- _PROBLEM DESCRIPTION_:
Below are the entries. Transcribe exactly the lines from the one with "1456x827 pixels." through the one with "You are a computer-use agent. The height", ends included, and leave out all others.

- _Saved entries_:
════════════════════
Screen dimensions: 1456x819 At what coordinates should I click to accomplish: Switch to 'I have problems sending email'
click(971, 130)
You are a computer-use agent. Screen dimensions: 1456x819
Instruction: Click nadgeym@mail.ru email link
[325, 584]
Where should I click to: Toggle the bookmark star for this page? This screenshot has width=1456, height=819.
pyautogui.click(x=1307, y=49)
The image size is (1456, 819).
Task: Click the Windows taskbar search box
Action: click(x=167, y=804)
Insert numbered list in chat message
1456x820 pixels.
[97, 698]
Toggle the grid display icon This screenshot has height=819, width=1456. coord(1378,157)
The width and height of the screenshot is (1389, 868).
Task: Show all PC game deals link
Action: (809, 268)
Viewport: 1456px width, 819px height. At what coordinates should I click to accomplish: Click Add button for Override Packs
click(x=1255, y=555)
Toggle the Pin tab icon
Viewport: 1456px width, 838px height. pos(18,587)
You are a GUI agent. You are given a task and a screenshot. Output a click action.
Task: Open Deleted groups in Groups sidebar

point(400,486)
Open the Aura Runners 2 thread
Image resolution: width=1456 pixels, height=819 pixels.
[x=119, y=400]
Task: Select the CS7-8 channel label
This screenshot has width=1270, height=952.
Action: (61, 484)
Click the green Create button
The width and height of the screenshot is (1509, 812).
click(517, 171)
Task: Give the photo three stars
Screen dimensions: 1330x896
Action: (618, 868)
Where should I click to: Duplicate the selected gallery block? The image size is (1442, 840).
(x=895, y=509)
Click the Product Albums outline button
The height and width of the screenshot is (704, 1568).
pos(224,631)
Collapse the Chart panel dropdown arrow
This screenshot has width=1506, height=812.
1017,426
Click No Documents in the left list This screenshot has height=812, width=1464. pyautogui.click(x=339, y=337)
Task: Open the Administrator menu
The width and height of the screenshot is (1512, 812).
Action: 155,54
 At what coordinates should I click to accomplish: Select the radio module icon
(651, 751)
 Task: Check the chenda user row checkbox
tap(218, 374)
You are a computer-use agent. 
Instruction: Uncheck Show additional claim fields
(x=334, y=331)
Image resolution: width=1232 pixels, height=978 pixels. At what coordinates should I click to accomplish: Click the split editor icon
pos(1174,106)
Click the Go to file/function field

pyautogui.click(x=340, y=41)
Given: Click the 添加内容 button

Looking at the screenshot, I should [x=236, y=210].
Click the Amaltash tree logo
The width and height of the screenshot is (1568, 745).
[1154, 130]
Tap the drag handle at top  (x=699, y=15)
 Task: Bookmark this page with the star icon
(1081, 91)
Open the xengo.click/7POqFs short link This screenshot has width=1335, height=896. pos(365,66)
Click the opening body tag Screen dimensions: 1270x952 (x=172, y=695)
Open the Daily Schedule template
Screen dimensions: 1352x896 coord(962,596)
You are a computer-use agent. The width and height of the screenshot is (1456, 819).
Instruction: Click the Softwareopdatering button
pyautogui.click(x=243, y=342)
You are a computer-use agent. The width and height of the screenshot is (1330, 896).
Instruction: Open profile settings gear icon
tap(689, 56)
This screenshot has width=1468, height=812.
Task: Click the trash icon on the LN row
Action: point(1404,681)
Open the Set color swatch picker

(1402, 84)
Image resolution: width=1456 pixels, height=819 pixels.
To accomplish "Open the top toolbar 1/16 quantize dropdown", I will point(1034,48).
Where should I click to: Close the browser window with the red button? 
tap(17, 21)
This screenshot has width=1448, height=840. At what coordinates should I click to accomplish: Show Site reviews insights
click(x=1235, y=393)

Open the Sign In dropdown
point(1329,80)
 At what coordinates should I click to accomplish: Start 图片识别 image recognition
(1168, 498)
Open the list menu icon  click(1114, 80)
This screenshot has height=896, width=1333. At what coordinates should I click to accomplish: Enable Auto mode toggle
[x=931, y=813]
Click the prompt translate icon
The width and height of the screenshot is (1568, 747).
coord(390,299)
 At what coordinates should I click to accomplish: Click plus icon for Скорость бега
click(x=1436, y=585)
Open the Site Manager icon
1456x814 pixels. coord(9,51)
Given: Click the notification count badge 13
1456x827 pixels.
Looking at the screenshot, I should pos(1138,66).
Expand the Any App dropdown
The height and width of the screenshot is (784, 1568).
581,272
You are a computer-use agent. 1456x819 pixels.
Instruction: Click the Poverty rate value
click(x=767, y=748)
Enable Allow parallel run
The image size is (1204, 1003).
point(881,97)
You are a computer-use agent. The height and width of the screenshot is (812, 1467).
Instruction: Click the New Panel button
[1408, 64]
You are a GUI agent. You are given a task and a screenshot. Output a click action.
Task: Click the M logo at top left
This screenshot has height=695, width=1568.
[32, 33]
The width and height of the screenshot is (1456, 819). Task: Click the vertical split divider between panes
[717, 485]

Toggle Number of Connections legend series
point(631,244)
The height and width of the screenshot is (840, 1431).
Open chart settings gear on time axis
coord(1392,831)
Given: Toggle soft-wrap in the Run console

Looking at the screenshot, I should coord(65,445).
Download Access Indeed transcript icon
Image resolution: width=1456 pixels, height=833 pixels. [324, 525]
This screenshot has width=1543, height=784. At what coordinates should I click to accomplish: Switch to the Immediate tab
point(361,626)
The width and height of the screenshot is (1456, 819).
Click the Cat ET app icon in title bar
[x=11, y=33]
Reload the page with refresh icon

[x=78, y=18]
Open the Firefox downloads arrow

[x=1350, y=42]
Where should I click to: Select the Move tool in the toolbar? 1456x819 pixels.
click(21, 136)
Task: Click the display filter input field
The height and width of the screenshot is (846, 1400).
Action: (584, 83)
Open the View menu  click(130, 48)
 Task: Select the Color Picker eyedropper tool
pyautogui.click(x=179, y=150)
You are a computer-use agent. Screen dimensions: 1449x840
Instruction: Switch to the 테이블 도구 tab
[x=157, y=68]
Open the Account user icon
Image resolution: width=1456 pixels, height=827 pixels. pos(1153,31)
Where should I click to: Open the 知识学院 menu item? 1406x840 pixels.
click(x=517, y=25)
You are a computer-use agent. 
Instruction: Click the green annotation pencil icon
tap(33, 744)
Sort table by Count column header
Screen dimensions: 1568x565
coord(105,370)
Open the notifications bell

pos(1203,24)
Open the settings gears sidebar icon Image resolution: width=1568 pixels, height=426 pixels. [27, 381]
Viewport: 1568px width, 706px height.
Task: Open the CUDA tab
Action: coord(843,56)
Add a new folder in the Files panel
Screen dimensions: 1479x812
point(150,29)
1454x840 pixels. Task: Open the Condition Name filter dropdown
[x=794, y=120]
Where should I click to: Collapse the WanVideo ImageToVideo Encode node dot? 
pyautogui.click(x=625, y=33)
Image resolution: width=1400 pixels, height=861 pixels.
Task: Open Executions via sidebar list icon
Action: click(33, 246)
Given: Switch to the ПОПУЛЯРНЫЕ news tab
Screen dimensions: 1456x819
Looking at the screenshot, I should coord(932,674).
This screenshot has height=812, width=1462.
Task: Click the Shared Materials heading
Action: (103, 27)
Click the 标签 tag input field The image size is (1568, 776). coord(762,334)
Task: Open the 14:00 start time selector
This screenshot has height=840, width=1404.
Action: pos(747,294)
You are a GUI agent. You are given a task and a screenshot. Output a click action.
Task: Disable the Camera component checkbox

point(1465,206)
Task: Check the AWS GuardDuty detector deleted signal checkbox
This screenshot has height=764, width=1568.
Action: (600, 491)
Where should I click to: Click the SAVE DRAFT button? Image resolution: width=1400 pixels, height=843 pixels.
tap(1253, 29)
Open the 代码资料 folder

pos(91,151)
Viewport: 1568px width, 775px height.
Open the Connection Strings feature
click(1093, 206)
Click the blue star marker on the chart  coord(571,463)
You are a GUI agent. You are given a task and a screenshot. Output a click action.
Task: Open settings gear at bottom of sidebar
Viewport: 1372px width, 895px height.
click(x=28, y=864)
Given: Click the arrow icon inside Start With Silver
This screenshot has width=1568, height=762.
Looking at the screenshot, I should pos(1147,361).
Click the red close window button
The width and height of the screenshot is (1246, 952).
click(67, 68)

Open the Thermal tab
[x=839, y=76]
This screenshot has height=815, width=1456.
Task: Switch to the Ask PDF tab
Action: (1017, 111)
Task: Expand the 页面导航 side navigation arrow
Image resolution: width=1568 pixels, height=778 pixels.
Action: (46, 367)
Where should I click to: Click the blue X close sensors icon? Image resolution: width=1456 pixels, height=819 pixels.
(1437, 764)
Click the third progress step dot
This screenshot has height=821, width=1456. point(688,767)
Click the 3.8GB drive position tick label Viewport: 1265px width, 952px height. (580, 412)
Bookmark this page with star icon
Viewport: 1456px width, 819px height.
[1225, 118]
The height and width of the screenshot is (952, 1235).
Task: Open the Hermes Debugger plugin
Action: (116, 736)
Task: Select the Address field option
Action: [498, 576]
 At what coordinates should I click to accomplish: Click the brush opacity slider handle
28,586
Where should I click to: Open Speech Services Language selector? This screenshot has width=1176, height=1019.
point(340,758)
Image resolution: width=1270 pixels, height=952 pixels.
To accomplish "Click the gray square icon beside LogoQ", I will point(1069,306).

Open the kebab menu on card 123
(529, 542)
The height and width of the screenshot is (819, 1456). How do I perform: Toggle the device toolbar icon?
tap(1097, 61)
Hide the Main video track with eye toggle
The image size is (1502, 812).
════════════════════
- _ANSWER SPACE_:
1456x827 pixels.
Looking at the screenshot, I should pos(1138,66).
Expand the Any App dropdown
The height and width of the screenshot is (784, 1568).
581,272
You are a computer-use agent. 1456x819 pixels.
Instruction: Click the Poverty rate value
click(x=767, y=748)
Enable Allow parallel run
The image size is (1204, 1003).
point(881,97)
You are a computer-use agent. The height and width of the screenshot is (812, 1467).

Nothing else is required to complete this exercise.